(Saved data entries)

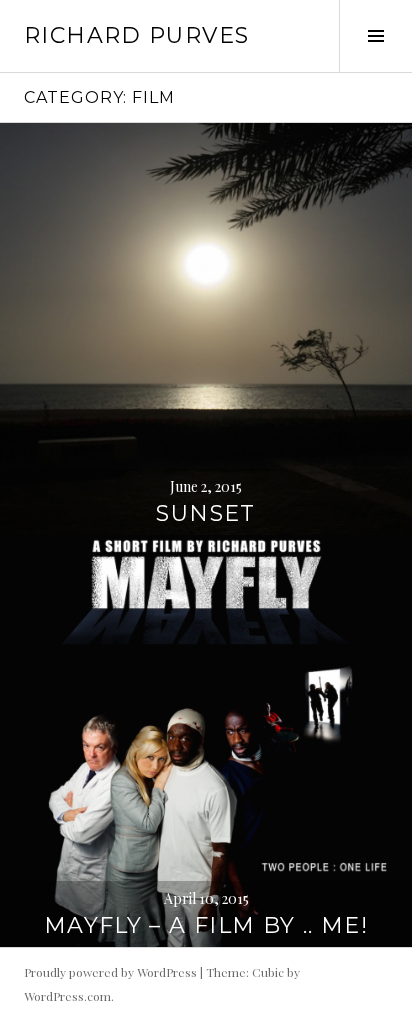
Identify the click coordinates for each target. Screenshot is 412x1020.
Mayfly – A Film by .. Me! (206, 925)
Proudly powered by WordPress (110, 972)
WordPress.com (67, 996)
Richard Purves (136, 35)
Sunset (205, 513)
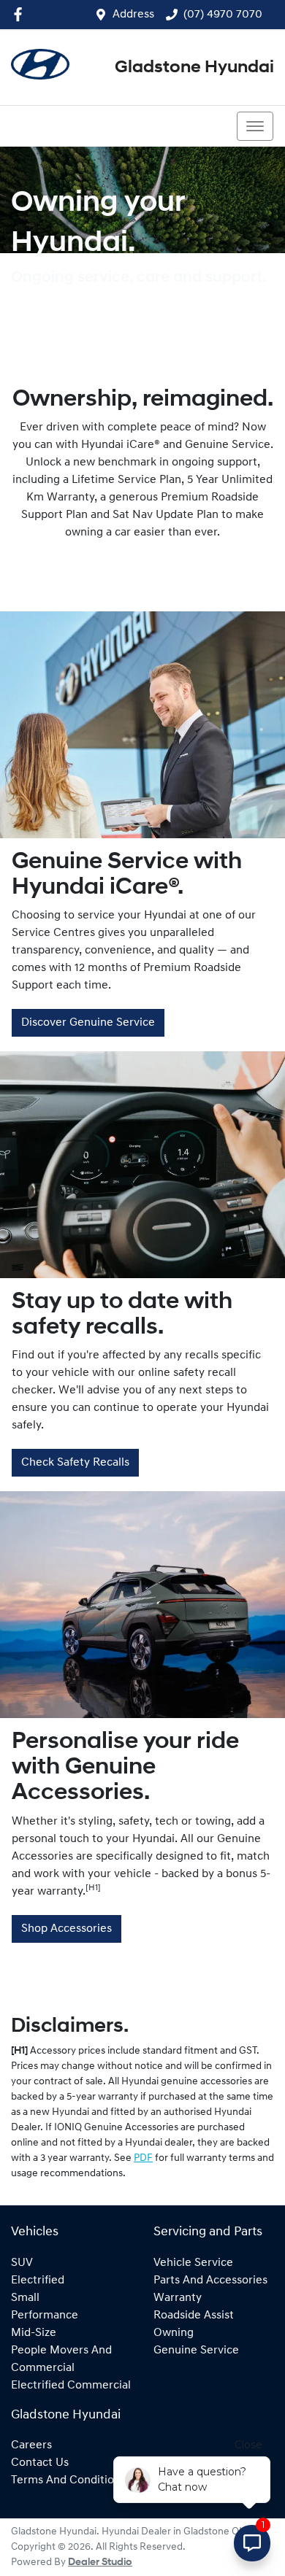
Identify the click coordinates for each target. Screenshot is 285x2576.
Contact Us (40, 2463)
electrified (37, 2280)
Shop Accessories (66, 1929)
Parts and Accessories (210, 2280)
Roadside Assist (193, 2315)
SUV (22, 2263)
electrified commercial (71, 2385)
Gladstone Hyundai (194, 68)
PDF (143, 2158)
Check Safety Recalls (75, 1463)
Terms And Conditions (68, 2480)
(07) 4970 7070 (222, 14)
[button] (255, 126)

[Your objective] Your task is to set down each line above verbatim while excluding the pictures.

[Exercise response]
Identify the click coordinates for each target. Screenshot is 412x1020.
Mayfly – A Film by .. Me! (206, 925)
Proudly powered by WordPress (110, 972)
WordPress.com (67, 996)
Richard Purves (136, 35)
Sunset (205, 513)
Identify the click coordinates for each target. Screenshot is 285x2576.
Contact Us (40, 2463)
electrified (37, 2280)
Shop Accessories (66, 1929)
Parts and Accessories (210, 2280)
Roadside Assist (193, 2315)
SUV (22, 2263)
electrified commercial (71, 2385)
Gladstone Hyundai (194, 68)
PDF (143, 2158)
Check Safety Recalls (75, 1463)
Terms And Conditions (68, 2480)
(07) 4970 7070 (222, 14)
[button] (255, 126)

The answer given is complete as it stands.